▶ [Task data]:
════════

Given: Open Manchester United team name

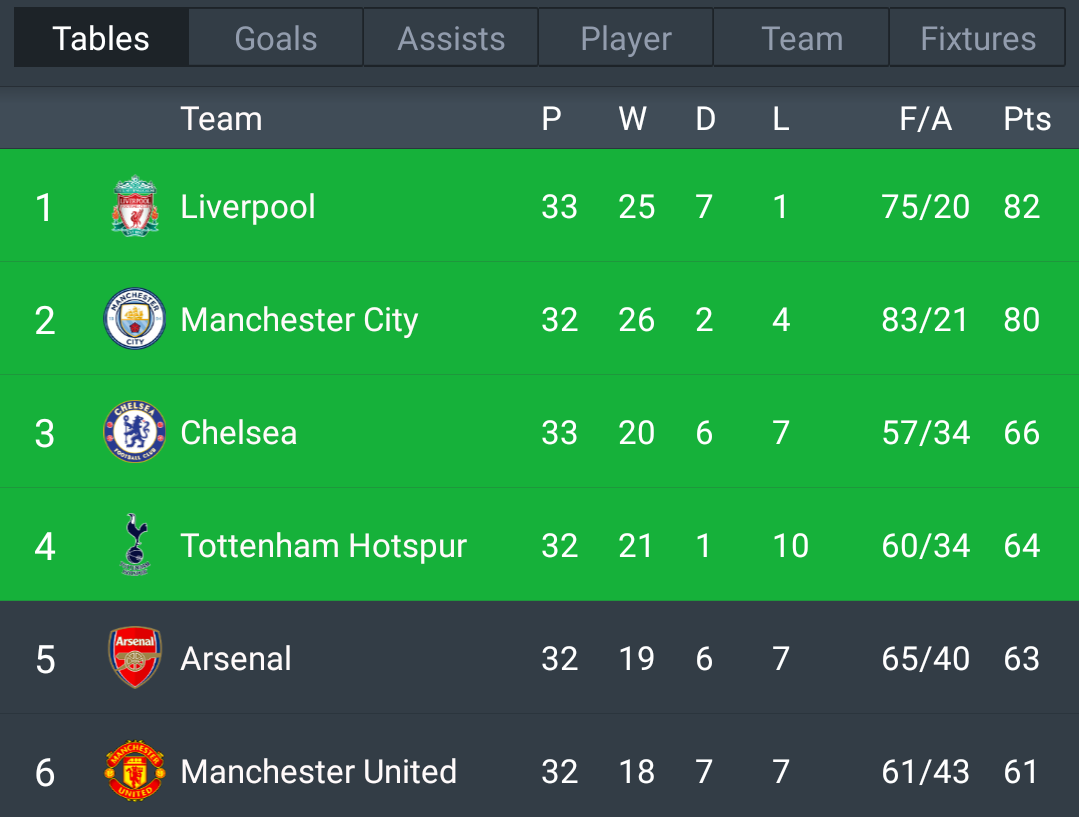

════════

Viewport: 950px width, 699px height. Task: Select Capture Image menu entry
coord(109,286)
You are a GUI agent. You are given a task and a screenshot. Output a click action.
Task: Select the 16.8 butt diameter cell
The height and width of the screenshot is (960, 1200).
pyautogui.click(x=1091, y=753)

════════

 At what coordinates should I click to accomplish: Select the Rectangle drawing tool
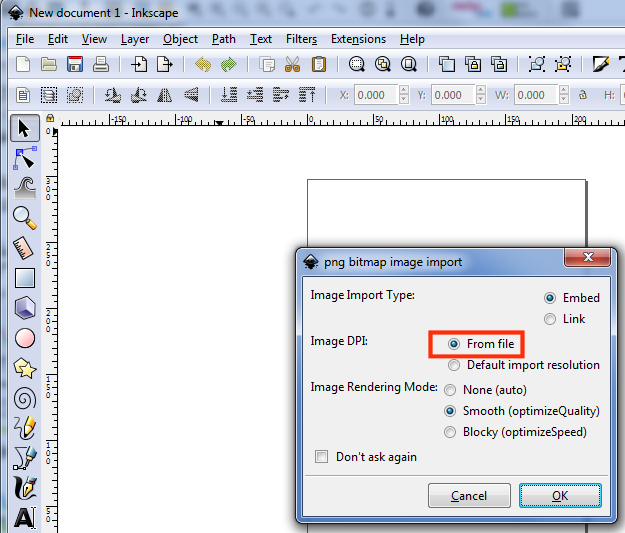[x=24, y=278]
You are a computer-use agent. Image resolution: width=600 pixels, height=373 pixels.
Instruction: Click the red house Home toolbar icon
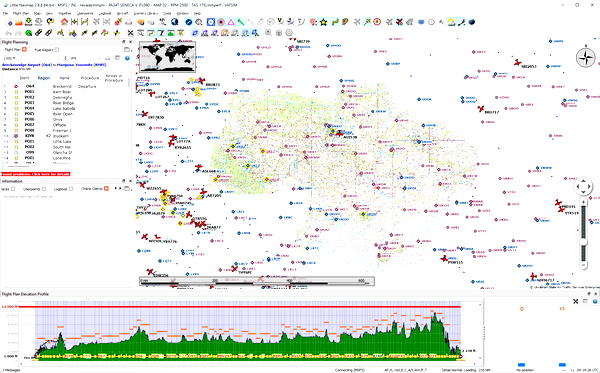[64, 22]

════════

▶ [What to do]:
Report how many lines of the records above contain the word "agent", giving only the number.

▶ [Result for this task]:
2